### Task description
From the essay on life after the accident below, copy out the passage starting with "After that, things" and going on through "my life back.".

Right after the accident, my life was sort of glamorous in a weird, morbid way. Everyone stopped what they were doing to rally around and pitch in. We’re young, none of our friends had experienced this before, and we were lucky enough to have friends who went all out. It was so tragic — the last time some people had seen us was at our wedding, cue the tears. It felt like our life was a movie, only in the end he didn’t make a miraculous recovery.
After that, things stopped being a tragic love story and started to be a grind. People stopped dropping off meals and checking in all the time. Everyone else went back to their normal lives. I spent 2016 feeling like I was slipping further and further away from myself. From the life I’d planned for us. From the husband I’d just married.
But my husband is still here. I’m still here. And this is our lives. I can’t just float along from one day to another forever. So I’m making a New Years Resolution — or three — to take my life back.

(Dataset entries)
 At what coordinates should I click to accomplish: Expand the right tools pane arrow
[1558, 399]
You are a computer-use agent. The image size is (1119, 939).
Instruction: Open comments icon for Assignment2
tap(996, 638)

### Full answer
After that, things stopped being a tragic love story and started to be a grind. People stopped dropping off meals and checking in all the time. Everyone else went back to their normal lives. I spent 2016 feeling like I was slipping further and further away from myself. From the life I’d planned for us. From the husband I’d just married.
But my husband is still here. I’m still here. And this is our lives. I can’t just float along from one day to another forever. So I’m making a New Years Resolution — or three — to take my life back.